Recent progress in large language models (LLMs) has enabled them to express their confidence in natural language, enhancing transparency and reliability. However, their confidence often exhibits overconfidence, the cause of which remains poorly understood. In this work, we conduct a detailed analysis of the dynamics underlying verbalized confidence and identify answer-independence as a key factor, defined as the model's failure to condition confidence on its own answer. To address this, we propose ADVICE (Answer-Dependent Verbalized Confidence Estimation), a fine-tuning framework that facilitates answer-grounded confidence estimation. Extensive experiments show that ADVICE substantially improves confidence calibration while preserving task performance. Further analyses confirm that ADVICE strengthens answer-groundedness, leading to more balanced and well-calibrated confidence distributions. Our findings shed light on the origin of overconfidence and establish a framework for more trustworthy confidence verbalization.
Large language models (LLMs) have made significant progress in expressing confidence through natural language, enhancing transparency and reliability. However, their confidence estimates often exhibit overconfidence bias, whose underlying causes remain insufficiently understood. This study provides a detailed analysis of the intrinsic dynamics of verbalized confidence, identifying "answer-independence" as a key factor—the model's failure to modulate confidence based on its own generated answers. To address this issue, the authors propose ADVICE (Answer-Dependent Verbalized Confidence Estimation), a fine-tuning framework that promotes answer-dependent confidence estimation. Extensive experiments demonstrate that ADVICE significantly improves confidence calibration while maintaining task performance. Further analysis confirms that ADVICE enhances answer-dependency, producing more balanced and well-calibrated confidence distributions.
Core Problem: Large language models exhibit severe overconfidence bias when generating verbalized confidence, tending to express high confidence regardless of answer correctness
Significance: When deploying LLMs in high-risk domains such as law and medicine, reliable confidence estimation is crucial for managing the model's inherent limitations
Limitations of Existing Approaches:
Existing research primarily focuses on "how" to mitigate overconfidence rather than "why" it occurs
Lack of deep understanding of the intrinsic mechanisms of verbalized confidence
While prompting methods, sampling methods, and fine-tuning approaches show improvements, the underlying causes remain unclear
Inspired by confidence estimation theories in neuroscience, the authors frame confidence estimation as a post-decision evidence accumulation process, discovering that LLMs often ignore information from their own generated answers when estimating confidence, which contradicts the definition of confidence.

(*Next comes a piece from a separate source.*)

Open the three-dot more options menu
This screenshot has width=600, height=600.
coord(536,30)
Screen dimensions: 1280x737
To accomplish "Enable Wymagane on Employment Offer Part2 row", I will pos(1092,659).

Theoretical Finding: First systematically identifies and analyzes "answer-independence" as the fundamental cause of LLM overconfidence
Analysis Method: Proposes a dual verification approach based on probability distribution comparison and attribution analysis to quantify answer-dependency
Solution: Designs the ADVICE fine-tuning framework that explicitly encourages the model to focus on its generated answers when reporting confidence
Empirical Validation: Validates the method's effectiveness across multiple datasets and models, demonstrating the importance of answer information in confidence estimation
Generalization Capability: Demonstrates strong generalization ability on out-of-distribution tasks and balanced confidence distribution characteristics
Given a question q and corresponding answer a, verbalized confidence should approximate the probability that the answer is correct: P(correct|q,a). Ideal confidence estimation should:
Express high confidence when the answer is correct
Express low confidence when the answer is incorrect
Uses Jensen-Shannon divergence (JSD) to quantify the difference between the two distributions; JSD values close to 0 indicate the model is insensitive to answer information.

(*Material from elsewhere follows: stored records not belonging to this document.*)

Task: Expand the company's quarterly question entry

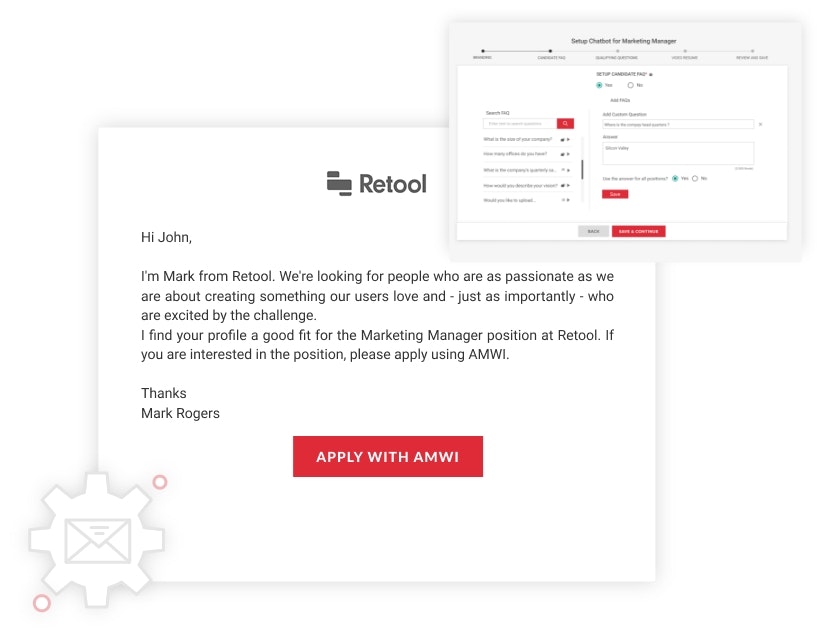Action: (567, 171)
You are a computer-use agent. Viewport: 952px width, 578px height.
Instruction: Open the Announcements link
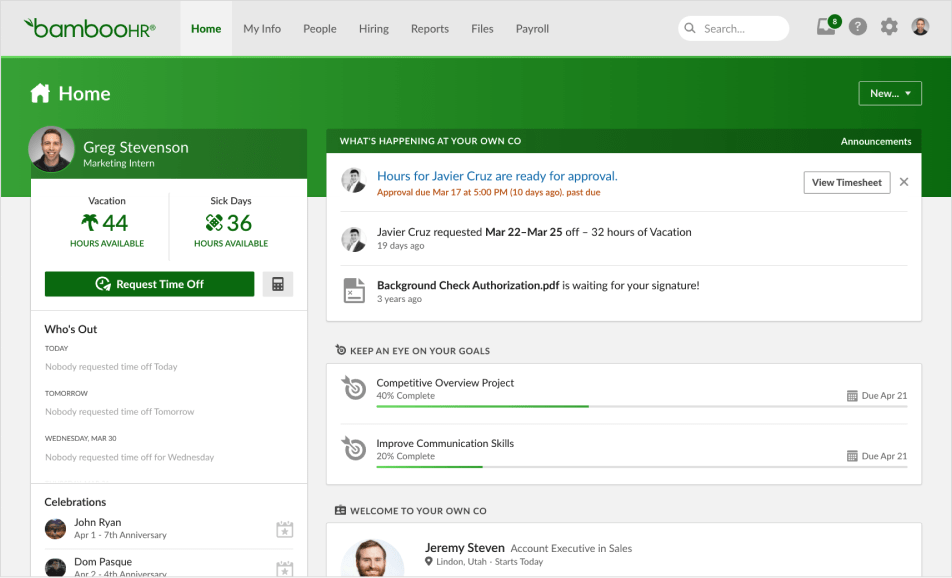point(876,141)
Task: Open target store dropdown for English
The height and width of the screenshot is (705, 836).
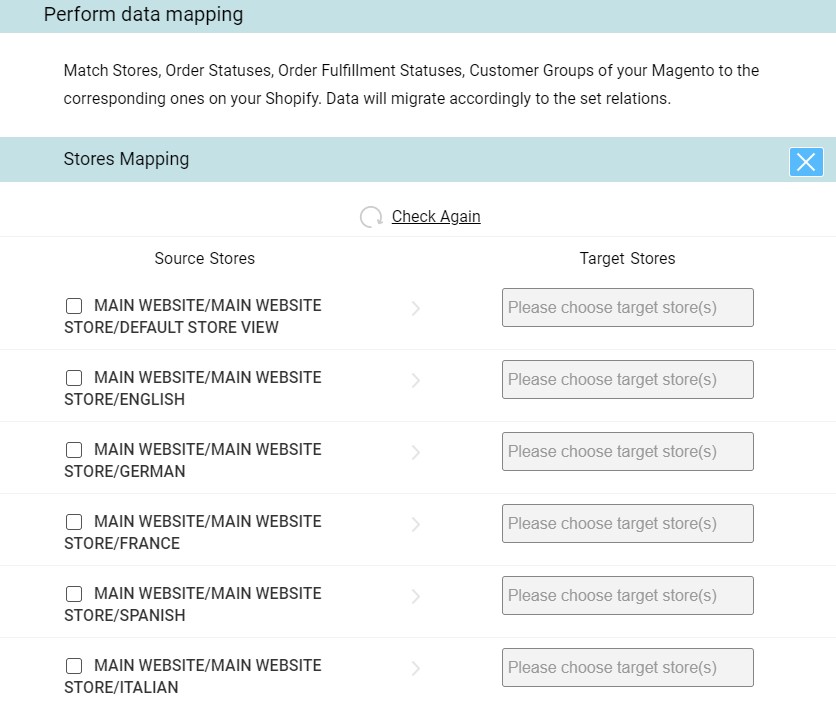Action: [628, 380]
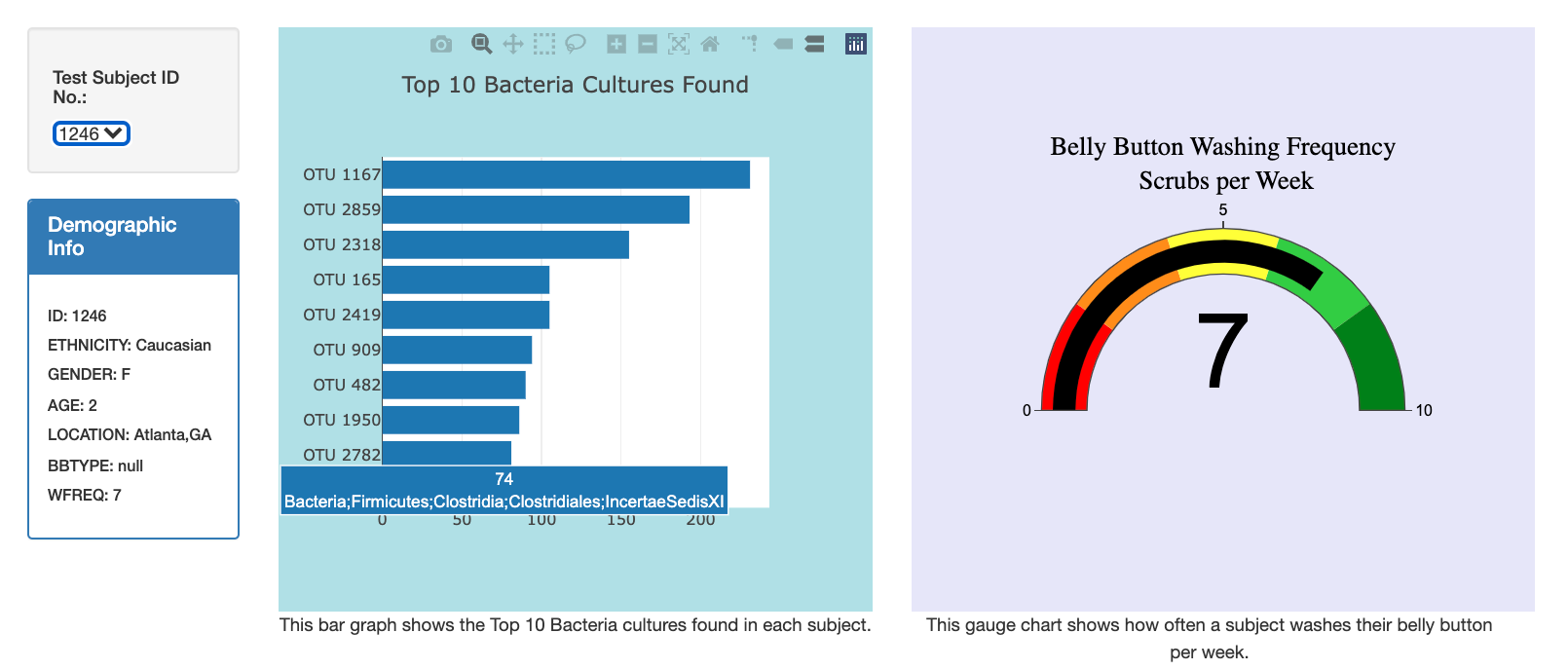Select the Zoom tool in the modebar
This screenshot has width=1568, height=670.
click(481, 43)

Answer-Independence Verification: JSD distributions exhibit power-law patterns with most values close to 0, confirming the answer-independence hypothesis
Attention Patterns: Attention weights from confidence to answers are significantly lower than other directions
Calibration Improvement: Reliability diagrams show ADVICE produces finer-grained and more accurate confidence distributions
Answer Awareness Enhancement: Masking experiments show ADVICE appropriately expresses uncertainty when answers are absent
The paper cites 68 relevant references covering multiple fields including verbalized confidence, LLM probing methods, and calibration theory, providing a solid theoretical foundation for the research.
Overall Assessment: This is a high-quality research paper with important contributions in both theoretical analysis and practical methodology. The authors not only identify the root cause of LLM overconfidence but also propose an effective solution. The method is simple yet effective, the experimental design is rigorous, and the results are convincing. It has significant importance for advancing trustworthy AI and improving LLM reliability in practical applications.